On July 26, 2017, Arkansas Oral & Facial Surgery Center discovered a ransomware attack affecting its computer network. The attack encrypted files and disrupted operations, prompting an immediate investigation to determine whether protected health information (PHI) had been accessed or exfiltrated. While the center could not confirm data theft occurred, forensic analysis revealed the ransomware potentially compromised patient data stored in imaging files and documents. These records contained sensitive information including patient names, addresses, medical histories, treatment details, and Social Security numbers. The investigation confirmed the ransomware’s presence but could not definitively establish whether attackers viewed or copied data before encryption.
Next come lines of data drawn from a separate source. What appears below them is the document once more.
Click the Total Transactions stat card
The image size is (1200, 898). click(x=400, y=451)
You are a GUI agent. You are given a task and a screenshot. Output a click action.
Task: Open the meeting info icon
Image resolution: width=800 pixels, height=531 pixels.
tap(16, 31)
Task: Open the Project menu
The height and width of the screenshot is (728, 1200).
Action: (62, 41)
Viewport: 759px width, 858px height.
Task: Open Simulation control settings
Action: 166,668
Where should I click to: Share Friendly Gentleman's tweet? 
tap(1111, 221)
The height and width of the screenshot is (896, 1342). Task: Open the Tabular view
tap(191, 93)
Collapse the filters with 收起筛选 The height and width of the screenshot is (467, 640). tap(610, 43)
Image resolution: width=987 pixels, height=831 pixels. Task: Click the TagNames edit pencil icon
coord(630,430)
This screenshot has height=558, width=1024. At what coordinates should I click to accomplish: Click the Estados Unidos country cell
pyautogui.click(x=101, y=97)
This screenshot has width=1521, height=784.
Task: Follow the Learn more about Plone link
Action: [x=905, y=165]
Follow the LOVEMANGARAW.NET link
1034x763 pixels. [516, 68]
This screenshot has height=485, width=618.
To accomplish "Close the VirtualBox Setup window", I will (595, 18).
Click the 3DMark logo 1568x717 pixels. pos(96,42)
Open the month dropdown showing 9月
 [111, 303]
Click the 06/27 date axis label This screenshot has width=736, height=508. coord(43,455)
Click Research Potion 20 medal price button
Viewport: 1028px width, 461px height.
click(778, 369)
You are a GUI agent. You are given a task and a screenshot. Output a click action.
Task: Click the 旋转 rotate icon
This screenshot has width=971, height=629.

The center began notifying approximately 128,000 affected patients on September 24, 2017, nearly two months after discovery. Notifications advised patients to monitor financial accounts and medical records for suspicious activity, though no specific evidence of identity theft or fraud was linked to the incident at the time of disclosure. Arkansas Oral & Facial Surgery Center implemented network security enhancements to prevent recurrence, including strengthened access controls and data encryption measures. Patients were directed to contact credit bureaus and review guidance provided in the notification letters for additional protective steps. The organization did not disclose whether ransom payments were made or identify the specific ransomware variant involved in the attack.